• [Given data]
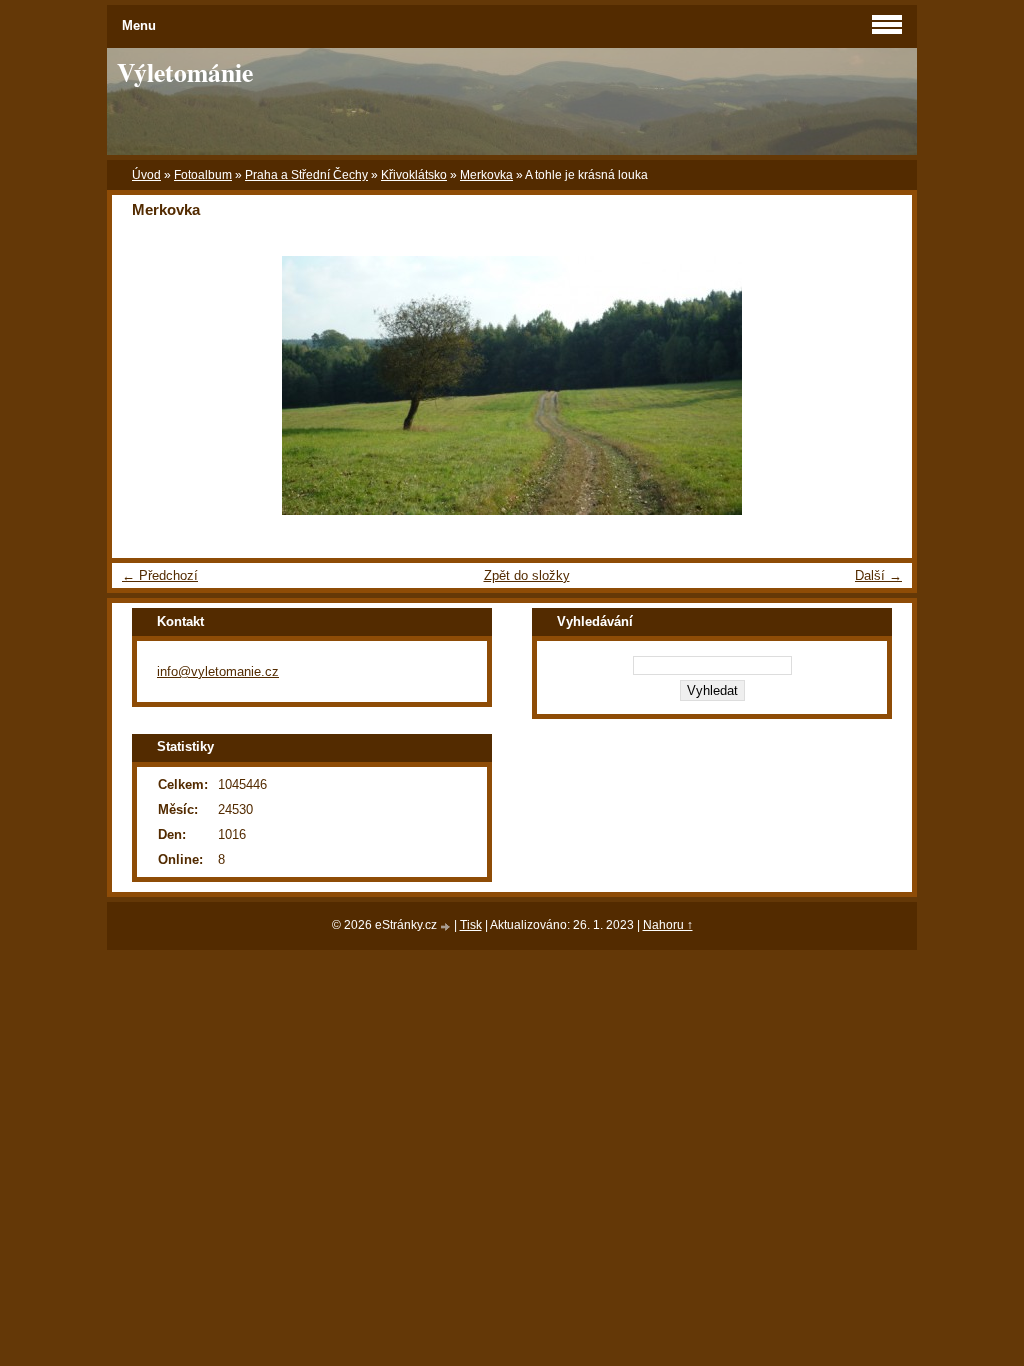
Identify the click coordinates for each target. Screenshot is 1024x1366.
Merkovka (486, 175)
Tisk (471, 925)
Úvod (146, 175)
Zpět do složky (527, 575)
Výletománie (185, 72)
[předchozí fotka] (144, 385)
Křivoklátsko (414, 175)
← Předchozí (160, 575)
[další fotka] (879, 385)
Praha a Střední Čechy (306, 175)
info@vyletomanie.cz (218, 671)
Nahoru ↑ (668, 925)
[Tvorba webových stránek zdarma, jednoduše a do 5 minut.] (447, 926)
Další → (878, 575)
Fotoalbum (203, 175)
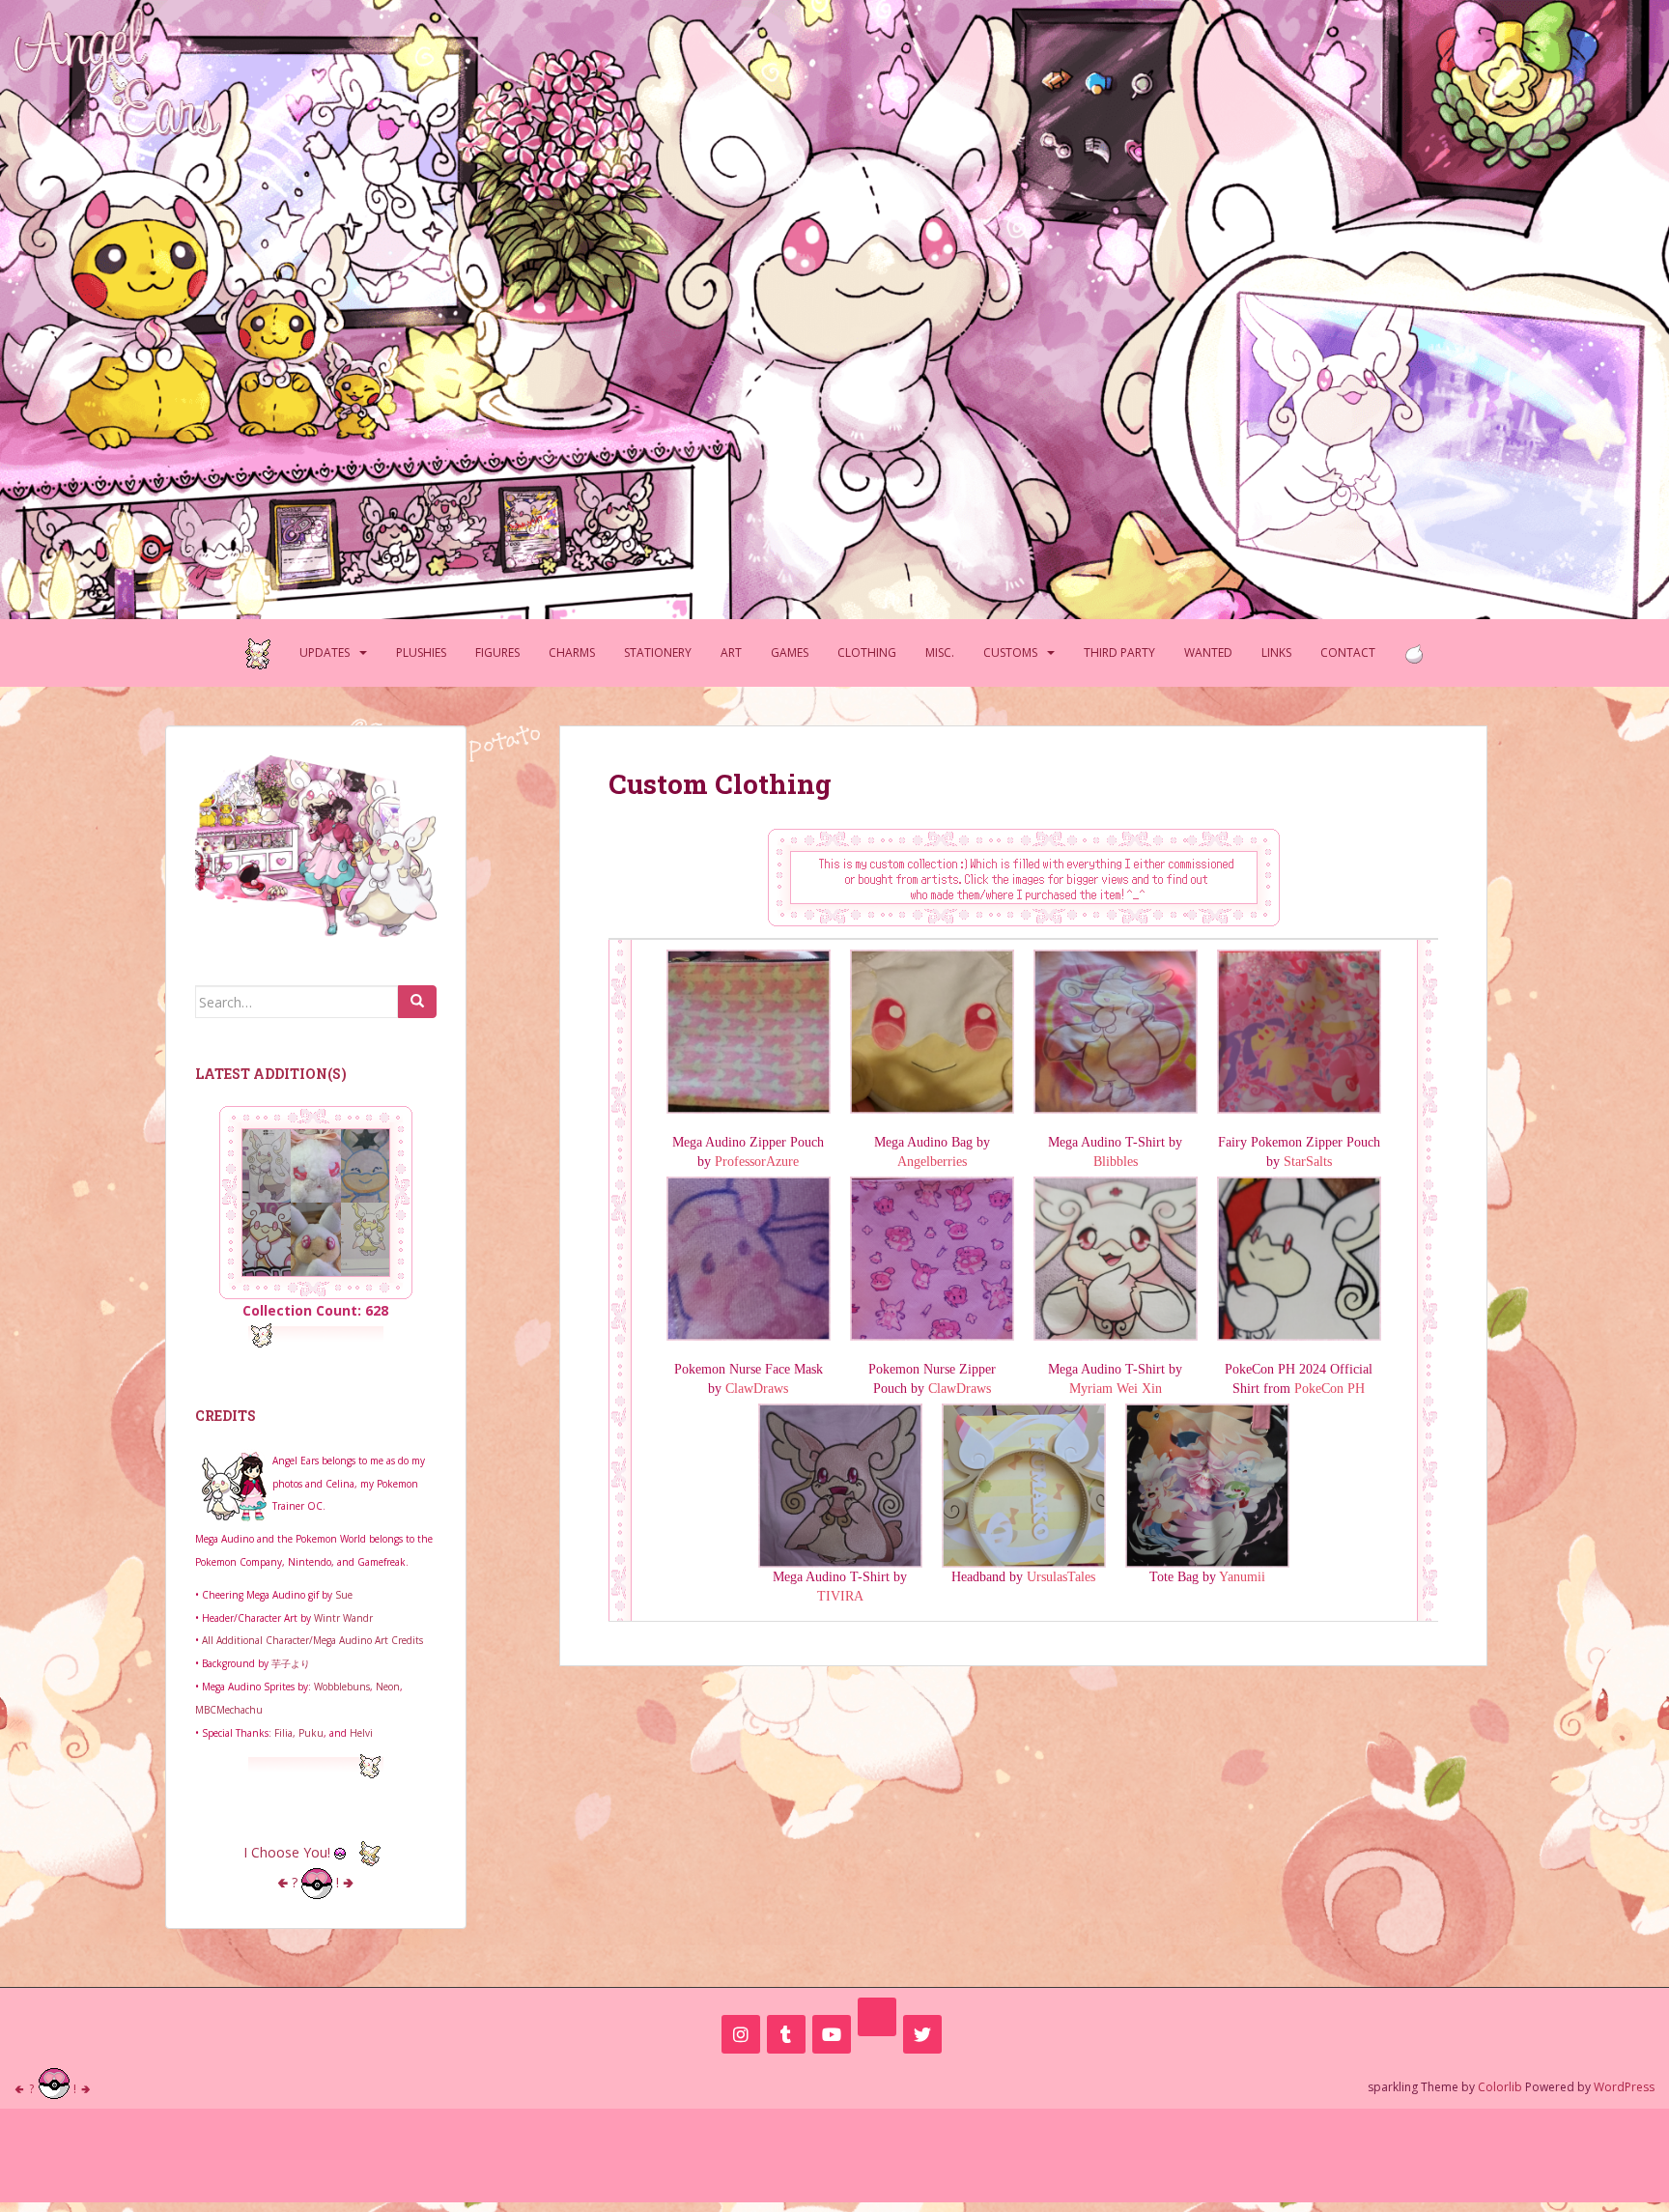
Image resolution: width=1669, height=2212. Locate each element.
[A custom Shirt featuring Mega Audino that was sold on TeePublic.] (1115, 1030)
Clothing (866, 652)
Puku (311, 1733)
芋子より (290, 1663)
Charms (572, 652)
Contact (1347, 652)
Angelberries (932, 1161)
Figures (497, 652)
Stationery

• [Required action]
With the pictures set aside, copy each line above as written.

• [Answer to this task]
Identify the click coordinates for each target. Screenshot is 1024x1366.
Merkovka (486, 175)
Tisk (471, 925)
Úvod (146, 175)
Zpět do složky (527, 575)
Výletománie (185, 72)
[předchozí fotka] (144, 385)
Křivoklátsko (414, 175)
← Předchozí (160, 575)
[další fotka] (879, 385)
Praha a Střední Čechy (306, 175)
info@vyletomanie.cz (218, 671)
Nahoru ↑ (668, 925)
[Tvorba webových stránek zdarma, jednoduše a do 5 minut.] (447, 926)
Další → (878, 575)
Fotoalbum (203, 175)
Image resolution: width=1669, height=2212. Locate each element.
[A custom Shirt featuring Mega Audino that was sold on TeePublic.] (1115, 1030)
Clothing (866, 652)
Puku (311, 1733)
芋子より (290, 1663)
Charms (572, 652)
Contact (1347, 652)
Angelberries (932, 1161)
Figures (497, 652)
Stationery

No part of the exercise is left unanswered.